You know what I can’t do this anymore, I’m going to have to ask you to resign from your position. I can’t think of any better way to let you go than through the management technique called the “compliment sandwich”. If you don’t know what that is, basically I’m going to say one nice thing about you, one criticism and then another compliment. To start, thanks a lot for keeping me safe on that long drive through that crazy thunderstorm on my way back home from that concert 3 weeks ago. I was hydroplaning all over the road and you did an excellent job that night. Then there’s the matter of last night again, you really dropped the ball. I hate to keep bringing this up, but do you realize how hard it is to type when you are missing two fingers? And lastly, I really admire your invisible nature of being. You must really have a lot of fun with that.

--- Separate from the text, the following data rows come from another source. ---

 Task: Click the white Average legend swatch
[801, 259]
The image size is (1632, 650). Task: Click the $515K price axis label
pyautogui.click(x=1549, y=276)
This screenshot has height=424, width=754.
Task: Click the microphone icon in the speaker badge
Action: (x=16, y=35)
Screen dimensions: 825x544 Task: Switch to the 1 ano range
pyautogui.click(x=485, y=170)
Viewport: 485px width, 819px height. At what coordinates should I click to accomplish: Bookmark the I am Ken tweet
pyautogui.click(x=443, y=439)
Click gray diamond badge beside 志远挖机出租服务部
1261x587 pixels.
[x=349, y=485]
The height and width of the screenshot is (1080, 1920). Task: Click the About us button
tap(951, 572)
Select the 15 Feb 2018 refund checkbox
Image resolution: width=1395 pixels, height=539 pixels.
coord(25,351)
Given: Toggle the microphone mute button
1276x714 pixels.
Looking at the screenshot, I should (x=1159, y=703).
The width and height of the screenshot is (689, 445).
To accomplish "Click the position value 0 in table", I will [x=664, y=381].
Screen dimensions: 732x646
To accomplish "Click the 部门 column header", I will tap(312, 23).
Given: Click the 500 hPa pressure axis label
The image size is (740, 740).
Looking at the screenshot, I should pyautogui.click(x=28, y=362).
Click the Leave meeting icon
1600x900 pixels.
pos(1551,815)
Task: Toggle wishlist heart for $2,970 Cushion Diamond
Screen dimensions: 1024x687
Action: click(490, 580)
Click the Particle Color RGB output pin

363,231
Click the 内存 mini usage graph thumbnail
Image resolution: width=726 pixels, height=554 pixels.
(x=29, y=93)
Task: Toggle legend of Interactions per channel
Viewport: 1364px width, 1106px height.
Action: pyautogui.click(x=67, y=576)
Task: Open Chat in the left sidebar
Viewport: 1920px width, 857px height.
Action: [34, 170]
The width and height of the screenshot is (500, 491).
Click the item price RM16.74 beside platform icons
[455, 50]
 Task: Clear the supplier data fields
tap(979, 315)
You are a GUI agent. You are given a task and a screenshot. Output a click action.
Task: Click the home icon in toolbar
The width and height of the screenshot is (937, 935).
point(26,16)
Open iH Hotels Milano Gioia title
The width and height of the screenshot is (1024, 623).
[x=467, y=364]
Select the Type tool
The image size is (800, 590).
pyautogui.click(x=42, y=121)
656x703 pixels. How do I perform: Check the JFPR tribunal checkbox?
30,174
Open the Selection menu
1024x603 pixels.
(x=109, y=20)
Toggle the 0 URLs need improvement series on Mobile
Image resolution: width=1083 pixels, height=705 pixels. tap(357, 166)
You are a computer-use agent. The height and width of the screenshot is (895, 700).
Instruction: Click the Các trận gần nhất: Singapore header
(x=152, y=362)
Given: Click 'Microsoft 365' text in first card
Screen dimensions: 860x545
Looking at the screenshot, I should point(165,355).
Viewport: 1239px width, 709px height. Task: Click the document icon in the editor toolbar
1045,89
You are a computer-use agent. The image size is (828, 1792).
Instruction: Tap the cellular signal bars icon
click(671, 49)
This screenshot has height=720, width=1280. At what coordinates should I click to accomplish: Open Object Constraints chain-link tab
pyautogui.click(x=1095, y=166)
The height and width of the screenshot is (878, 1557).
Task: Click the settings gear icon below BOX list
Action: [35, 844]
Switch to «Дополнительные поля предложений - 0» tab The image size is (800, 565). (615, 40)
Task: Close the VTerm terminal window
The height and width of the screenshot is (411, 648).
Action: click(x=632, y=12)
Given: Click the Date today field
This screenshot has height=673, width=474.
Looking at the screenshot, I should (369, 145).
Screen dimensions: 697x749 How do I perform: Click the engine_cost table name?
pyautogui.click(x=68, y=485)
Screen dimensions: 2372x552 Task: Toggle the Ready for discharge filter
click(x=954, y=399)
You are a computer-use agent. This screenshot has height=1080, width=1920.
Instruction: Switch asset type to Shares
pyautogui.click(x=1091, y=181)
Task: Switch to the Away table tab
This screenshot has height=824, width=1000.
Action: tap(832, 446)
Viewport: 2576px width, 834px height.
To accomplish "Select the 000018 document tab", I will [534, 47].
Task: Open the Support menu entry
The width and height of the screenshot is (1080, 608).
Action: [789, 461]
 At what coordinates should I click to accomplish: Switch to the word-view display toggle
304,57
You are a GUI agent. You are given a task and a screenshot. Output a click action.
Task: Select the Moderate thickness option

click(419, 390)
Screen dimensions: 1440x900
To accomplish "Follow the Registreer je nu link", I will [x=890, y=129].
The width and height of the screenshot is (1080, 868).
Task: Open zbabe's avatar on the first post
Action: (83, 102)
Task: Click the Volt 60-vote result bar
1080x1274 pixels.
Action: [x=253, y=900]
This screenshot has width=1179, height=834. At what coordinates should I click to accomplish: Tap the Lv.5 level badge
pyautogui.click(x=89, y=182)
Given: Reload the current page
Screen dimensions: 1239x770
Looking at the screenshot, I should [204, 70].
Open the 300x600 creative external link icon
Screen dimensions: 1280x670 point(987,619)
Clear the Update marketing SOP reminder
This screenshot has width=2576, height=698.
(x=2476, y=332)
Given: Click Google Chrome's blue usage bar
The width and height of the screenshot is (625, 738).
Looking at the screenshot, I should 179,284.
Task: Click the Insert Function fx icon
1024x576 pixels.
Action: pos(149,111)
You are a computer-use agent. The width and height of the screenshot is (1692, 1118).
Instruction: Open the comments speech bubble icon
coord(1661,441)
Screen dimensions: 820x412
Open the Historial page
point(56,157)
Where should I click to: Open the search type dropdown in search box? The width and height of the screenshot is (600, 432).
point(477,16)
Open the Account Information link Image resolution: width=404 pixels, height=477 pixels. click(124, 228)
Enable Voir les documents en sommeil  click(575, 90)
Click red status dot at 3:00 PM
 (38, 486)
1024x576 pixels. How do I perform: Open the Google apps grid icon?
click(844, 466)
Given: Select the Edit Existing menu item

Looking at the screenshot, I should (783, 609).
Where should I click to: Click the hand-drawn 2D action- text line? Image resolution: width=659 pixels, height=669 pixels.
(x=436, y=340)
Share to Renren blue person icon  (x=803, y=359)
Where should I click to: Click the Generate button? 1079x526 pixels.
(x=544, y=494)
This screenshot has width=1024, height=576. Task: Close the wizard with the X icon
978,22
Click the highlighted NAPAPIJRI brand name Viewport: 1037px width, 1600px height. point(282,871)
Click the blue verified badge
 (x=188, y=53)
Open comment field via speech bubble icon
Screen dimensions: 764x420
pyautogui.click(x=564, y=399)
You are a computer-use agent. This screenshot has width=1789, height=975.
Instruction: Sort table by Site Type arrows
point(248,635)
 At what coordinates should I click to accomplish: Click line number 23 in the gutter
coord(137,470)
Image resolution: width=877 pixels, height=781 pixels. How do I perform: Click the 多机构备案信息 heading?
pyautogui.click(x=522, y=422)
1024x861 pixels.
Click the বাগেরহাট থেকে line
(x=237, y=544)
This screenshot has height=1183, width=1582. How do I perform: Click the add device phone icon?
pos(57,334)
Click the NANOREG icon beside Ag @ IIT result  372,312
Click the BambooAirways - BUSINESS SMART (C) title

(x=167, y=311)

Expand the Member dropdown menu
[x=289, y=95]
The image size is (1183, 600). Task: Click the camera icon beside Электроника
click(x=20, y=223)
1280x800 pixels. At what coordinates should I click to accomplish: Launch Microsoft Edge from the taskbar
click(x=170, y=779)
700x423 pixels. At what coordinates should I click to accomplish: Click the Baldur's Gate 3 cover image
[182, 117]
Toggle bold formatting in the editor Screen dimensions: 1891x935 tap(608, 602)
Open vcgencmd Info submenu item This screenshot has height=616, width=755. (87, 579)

Who am I going to get to replace you? Well, since that boating accident that took place during the summer of ‘95 I’ve started accepting a few resumes and I think I have it all but narrowed down. My top two candidates are: “Johnny Angel” from the 1962 Shelley Fabares hit song and the “Angel of the Morning” (the Pretenders version). I admit hiring guardian angels based off of song lyrics might not be the best move on my part, but in all my years of existence they’ve never lost me any of my bodily appendages and I really hate to point finger here (well, actually I can’t thanks to your absence last night) but you have.

~ by Rand McTally on June 30, 2008.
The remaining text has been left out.